▶ _Passage shown_:
────────────────────────────────────────

With 2020 out of the way, I made a New Year’s resolution to think positively. When scrolling on Instagram and Facebook, I’ll only look for crafty ideas rather than gossip. I love seeing different things, videos, and pictures, but no more negativity or silly nonsense. I was excited when I saw a few videos of the “Rock Lady” Cathy Tveici painting different sites around Cape May…on rocks! I reached out to Cathy and asked a few questions, and she sent along some recent time lapse videos we’ve embedded below. I hope you find my New Year’s resolution a happy one! Wishing you a happy, healthy, and positive 2021.
Why do you paint on rocks?
It happened by accident! Those that have been following me know that I am a graphic designer, and around four years ago I started doing oil paintings of Cape May. I was inspired by all the beautiful photography of Cape May, an artist named Steve Quartly (not a Cape May artist), and the beautiful and [seemingly] endless subject matter in Cape May to paint.

────────────────────────────────────────

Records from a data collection

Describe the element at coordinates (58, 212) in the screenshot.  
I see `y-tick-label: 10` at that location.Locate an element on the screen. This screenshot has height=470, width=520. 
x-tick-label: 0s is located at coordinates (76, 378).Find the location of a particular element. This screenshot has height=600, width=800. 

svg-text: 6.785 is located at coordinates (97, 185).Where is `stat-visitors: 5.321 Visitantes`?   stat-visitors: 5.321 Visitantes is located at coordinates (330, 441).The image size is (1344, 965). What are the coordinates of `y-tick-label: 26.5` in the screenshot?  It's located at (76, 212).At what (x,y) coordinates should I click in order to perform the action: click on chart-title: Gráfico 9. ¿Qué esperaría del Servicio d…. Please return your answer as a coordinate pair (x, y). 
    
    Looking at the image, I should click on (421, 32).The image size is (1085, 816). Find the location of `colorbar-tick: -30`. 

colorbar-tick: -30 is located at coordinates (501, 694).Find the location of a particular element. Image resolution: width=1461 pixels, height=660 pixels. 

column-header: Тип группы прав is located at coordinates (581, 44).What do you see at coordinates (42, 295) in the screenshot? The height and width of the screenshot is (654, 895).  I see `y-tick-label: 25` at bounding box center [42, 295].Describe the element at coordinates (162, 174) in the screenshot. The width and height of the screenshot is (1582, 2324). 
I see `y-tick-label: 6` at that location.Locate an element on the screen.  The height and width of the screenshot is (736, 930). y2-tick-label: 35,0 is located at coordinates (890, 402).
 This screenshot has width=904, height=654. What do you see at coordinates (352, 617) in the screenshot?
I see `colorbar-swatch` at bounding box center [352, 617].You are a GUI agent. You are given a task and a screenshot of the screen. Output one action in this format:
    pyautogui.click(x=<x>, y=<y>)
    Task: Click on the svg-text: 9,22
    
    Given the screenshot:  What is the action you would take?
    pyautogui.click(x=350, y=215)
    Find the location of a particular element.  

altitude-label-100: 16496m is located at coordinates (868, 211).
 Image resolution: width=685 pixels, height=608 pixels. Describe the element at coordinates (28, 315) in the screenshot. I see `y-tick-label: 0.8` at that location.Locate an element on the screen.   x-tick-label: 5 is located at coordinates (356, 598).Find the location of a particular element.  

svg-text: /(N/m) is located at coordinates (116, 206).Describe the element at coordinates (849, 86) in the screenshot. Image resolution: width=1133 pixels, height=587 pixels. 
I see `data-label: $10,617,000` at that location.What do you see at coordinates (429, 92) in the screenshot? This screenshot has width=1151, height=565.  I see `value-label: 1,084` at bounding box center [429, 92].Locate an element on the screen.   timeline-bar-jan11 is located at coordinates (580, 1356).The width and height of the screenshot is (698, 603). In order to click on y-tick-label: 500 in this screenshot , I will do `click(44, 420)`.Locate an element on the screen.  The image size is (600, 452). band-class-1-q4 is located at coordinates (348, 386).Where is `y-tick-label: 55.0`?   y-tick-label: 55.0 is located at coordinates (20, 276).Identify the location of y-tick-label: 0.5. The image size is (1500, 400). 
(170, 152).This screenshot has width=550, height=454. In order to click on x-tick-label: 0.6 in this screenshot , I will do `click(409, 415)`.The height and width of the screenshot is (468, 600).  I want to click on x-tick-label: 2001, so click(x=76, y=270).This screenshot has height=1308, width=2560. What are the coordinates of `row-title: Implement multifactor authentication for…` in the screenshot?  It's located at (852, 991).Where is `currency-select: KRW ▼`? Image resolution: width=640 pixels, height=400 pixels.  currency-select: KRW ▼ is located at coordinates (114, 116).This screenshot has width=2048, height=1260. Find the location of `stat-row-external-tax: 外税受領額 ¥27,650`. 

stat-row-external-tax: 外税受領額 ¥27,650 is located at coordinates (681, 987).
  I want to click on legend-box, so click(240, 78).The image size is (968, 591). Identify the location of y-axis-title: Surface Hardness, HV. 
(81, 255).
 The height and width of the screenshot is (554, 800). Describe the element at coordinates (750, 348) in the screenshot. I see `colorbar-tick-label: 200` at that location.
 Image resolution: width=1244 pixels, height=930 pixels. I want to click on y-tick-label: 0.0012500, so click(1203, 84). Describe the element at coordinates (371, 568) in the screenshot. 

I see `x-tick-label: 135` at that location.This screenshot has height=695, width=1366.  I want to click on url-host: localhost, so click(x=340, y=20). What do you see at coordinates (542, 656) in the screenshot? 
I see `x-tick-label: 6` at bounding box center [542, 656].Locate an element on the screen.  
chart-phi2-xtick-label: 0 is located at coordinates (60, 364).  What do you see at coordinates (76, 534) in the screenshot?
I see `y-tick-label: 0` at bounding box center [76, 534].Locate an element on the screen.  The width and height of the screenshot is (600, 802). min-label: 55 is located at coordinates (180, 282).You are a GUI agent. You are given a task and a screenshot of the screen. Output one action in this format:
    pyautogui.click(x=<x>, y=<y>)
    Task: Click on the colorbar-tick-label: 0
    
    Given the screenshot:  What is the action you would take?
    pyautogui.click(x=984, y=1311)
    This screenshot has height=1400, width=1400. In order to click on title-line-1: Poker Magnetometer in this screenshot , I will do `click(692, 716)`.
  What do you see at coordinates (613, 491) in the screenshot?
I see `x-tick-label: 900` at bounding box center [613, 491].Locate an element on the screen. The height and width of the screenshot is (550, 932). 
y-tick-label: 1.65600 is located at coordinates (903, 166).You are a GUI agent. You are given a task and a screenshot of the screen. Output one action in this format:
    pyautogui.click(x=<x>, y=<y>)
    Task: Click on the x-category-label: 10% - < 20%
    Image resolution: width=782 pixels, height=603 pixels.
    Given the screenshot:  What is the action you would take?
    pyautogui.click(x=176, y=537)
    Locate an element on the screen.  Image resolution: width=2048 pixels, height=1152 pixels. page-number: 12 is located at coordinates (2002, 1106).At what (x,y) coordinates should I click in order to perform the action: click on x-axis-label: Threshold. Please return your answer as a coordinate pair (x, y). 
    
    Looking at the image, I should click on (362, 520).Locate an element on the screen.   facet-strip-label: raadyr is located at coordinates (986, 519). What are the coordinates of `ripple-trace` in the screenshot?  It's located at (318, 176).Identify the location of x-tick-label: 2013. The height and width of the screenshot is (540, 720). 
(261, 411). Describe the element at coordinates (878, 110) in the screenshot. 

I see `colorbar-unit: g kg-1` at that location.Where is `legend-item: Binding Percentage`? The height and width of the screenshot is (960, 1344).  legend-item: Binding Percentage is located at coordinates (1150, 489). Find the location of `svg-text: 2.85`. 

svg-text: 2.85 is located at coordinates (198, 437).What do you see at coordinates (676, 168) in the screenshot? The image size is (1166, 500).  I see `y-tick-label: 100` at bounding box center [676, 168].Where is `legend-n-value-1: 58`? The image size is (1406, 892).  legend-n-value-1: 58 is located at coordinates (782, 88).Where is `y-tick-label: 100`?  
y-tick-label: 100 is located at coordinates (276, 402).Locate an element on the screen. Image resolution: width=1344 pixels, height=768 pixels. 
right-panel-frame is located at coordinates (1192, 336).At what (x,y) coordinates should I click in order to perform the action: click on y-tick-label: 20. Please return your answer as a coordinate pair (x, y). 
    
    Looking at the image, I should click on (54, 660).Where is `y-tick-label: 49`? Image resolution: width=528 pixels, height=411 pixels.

────────────────────────────────────────

▶ _What you need to do_:
Pick up the Cape May rock-painting interview where it stops and write what comes next.

▶ _Answer to this problem_:
In early spring of 2020, my husband and I took a day trip to the Barnegat Lighthouse. At that point the pandemic was just a mere whisper. On my way down [to the lighthouse], I saw a rock with a simple painting of an owl on it. I picked it up and saw it was part of a kindness challenge from SouthJerseyRocks.com, and I thought, what a nice thing to do. I thought it would be fun to hide a rock in Cape May and make it a game. So, I painted a rock (the Sea Mist), hid it in Cape May, and I posted my poem/clue on my [Facebook] page. I had no idea at that point what I had started. Well to my surprise, the game was a huge success! Since then, I have done about six or seven rock hunts, and I am nearing my 300th rock. In fact, by time this posts, I will have surpassed 300.
People call you the Rock Lady. How do you feel about that?
My oil paintings are still my first love, but the rocks have become hugely popular and that makes me happy. I was not prepared for the response that I have received; it has become a truly rewarding experience. People have shared with me some very sad and happy stories, and to know that my rocks have brought happy tears to people just fills my heart with joy. I am humbled by their responses.
How do you decide what to paint?
It’s no longer what I want; it’s what you want (which is fine with me). People send me photos of what they want and the subject matter is diverse. Cape May images and landmarks top the list, but I get all kinds of requests: engagement photos, weddings, couples, people and pets that have passed, other locations, basically anything that sparks a happy memory that people want immortalized.
You paint on actual rocks. Where do you find them and what’s the process of painting on them?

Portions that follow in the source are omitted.